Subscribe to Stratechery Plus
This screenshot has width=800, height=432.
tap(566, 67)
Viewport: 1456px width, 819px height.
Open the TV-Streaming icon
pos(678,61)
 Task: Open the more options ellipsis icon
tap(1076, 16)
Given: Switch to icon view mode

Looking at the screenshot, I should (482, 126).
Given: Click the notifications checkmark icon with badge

- - - -

Given exercise:
Pick out every line in the items above that contains the string "screenshot", matching case exactly.

Written solution:
This screenshot has width=800, height=432.
Looking at the screenshot, I should (482, 126).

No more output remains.